WORK INSTRUCTION> Go through the entries one line at a time, and gather every line that has the word "computer".

DATA>
********************

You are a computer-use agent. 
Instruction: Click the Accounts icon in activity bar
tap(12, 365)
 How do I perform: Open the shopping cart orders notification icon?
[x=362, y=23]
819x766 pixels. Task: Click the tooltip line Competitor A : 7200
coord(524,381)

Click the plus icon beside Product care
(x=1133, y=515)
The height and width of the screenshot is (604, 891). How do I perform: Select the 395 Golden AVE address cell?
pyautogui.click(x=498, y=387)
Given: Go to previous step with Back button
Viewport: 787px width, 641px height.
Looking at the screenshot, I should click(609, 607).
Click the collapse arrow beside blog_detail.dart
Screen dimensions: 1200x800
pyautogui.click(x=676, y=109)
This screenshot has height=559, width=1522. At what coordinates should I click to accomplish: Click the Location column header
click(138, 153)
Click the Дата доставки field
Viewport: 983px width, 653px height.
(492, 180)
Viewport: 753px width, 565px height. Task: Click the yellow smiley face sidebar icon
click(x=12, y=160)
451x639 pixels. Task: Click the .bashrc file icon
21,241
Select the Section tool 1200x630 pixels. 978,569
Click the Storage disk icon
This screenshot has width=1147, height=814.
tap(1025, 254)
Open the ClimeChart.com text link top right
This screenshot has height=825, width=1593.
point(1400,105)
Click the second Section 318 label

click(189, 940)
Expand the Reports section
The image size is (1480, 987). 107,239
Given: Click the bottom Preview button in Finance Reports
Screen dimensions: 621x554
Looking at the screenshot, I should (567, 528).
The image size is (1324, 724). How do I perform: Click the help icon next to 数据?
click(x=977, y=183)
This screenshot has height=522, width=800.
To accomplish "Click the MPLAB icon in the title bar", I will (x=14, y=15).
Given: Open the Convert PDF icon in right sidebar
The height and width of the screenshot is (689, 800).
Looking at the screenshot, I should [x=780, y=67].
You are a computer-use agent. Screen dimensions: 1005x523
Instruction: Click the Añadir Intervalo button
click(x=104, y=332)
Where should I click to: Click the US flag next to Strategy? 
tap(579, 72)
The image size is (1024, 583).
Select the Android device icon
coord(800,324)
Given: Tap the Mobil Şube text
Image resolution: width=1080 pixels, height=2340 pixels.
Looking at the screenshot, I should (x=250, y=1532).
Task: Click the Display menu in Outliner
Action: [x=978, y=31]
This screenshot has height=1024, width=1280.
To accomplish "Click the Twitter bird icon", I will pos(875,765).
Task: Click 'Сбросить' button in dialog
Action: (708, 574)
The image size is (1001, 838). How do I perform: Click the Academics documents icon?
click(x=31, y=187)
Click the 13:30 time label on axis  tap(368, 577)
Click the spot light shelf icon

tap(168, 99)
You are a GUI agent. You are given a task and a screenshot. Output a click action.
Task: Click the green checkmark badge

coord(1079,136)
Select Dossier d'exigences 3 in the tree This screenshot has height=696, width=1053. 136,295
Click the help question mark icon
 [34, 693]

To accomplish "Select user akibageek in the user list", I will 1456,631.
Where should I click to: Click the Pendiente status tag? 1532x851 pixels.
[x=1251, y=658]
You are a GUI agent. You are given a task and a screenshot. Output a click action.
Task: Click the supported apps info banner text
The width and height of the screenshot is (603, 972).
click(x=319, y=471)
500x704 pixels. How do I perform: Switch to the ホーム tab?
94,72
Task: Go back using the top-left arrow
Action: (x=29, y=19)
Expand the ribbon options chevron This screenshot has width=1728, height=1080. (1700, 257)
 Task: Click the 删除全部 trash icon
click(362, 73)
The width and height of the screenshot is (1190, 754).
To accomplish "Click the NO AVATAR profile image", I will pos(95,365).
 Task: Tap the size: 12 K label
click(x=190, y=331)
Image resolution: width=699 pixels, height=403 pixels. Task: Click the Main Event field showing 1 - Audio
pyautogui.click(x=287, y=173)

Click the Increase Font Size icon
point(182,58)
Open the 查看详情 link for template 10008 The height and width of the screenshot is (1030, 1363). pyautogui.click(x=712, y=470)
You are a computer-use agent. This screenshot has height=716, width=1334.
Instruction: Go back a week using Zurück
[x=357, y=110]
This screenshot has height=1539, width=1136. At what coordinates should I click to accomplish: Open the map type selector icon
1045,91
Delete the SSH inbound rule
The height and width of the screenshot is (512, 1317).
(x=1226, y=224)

********************

SOLUTION TO THIS EXERCISE>
You are a computer-use agent. 
You are a computer-use agent. Screen dimensions: 1005x523
You are a computer-use agent. This screenshot has height=716, width=1334.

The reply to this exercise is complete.